A “política” do acidente de Eduardo Cabrita

 

Pedir a demissão de Eduardo Cabrita por estar no banco de trás de um carro que gera um acidente mortal não cabe nos valores de uma sociedade e de uma classe política decentes

 

Manuel Carvalho

2 de Julho de 2021, 6:34

https://www.publico.pt/2021/07/02/politica/editorial/politica-acidente-eduardo-cabrita-1968788

 

O atropelamento de um cidadão que trabalhava nas obras de uma auto-estrada pelo automóvel onde seguia o ministro Eduardo Cabrita saiu num instante do rol dos casos do dia em que se relatam os acidentes e transformou-se numa questão política.
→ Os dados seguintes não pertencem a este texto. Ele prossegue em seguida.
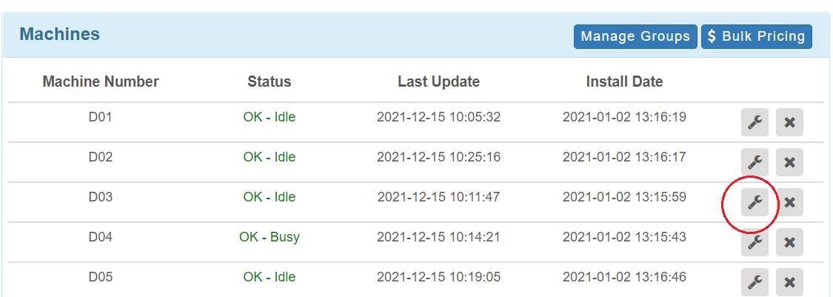This screenshot has height=297, width=833.
Task: Open wrench settings for machine D01
Action: [x=755, y=122]
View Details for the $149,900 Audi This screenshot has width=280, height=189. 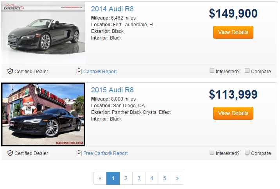point(233,32)
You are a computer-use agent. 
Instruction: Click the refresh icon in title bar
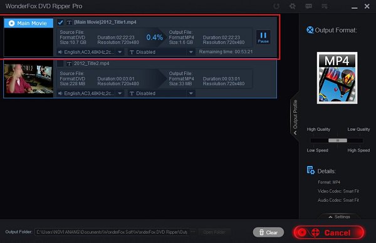click(x=276, y=6)
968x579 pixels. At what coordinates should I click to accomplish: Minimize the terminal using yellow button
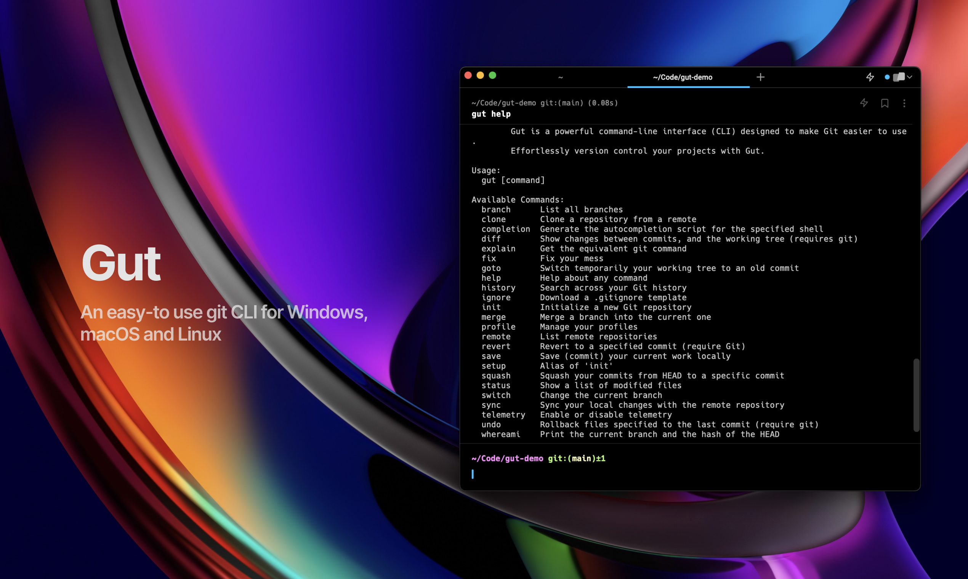coord(480,75)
Bem se sabe que o ministro geriu da pior forma possível a comunicação da ocorrência, não explicando ou deixando no ar dúvidas legítimas sobre a responsabilidade do motorista, sobre as circunstâncias do atropelamento, sobre as contradições na existência ou não de avisos das obras ou sobre a velocidade a que o automóvel circulava. Mas sabe-se também que Eduardo Cabrita não é o ministro ou o cidadão com direito a imprevistos: é o político mais criticado do Governo. A conjugação destas duas realidades deu lugar a um circo que usa um acidente trágico para criar uma ideia de culpa ou irresponsabilidade.

 

Ainda num quadro de condolências, num momento dramático da vida pessoal do ministro, a direita mais inflamada e justiceira esqueceu que um acidente é um acidente e decidiu prosseguir a ofensiva política no sentido da sua demissão. A pressa desse instinto justiceiro dispensa a procura de respostas para as zonas cinzentas que ainda cobrem o filme do acidente ou o momento em que toda a verdade seja apurada e divulgada e eventuais consequências penais aplicadas. Um acidente com Cabrita não pode ser um acidente como os que acontecem no quotidiano. Tinha de ser sujeito ao julgamento sumário. A indecência desta atitude não se justifica apenas pelo cumprimento do princípio da presunção da inocência: os custos psicológicos do acidente no estado de espírito do cidadão Cabrita devem merecer igualmente respeito.

 

Estamos, no entanto, num tempo em que se torna muito difícil distinguir a política nobre da política do pelourinho. Os políticos não têm direito ao azar, à infelicidade ou à imprevisibilidade da vida. Eduardo Cabrita, já aqui o escrevemos, é um ministro cujos erros, omissões ou irresponsabilidades justificam há muito a sua demissão. Mas entre o que aconteceu no caso de Ihor Homeniuk ou na festa do campeonato do Sporting e um trágico acidente vai uma grande distância. Se é uma virtude cívica e política exigir que assuma as consequências dos seus muitos erros recentes, é demagógico apontar-lhe o dedo para que assuma os custos de uma tragédia na qual não cabe nem a intencionalidade nem a deliberação. Pedir a demissão de Eduardo Cabrita por estar no banco de trás de um carro que gera um acidente mortal não cabe nos valores de uma sociedade e de uma classe política decentes.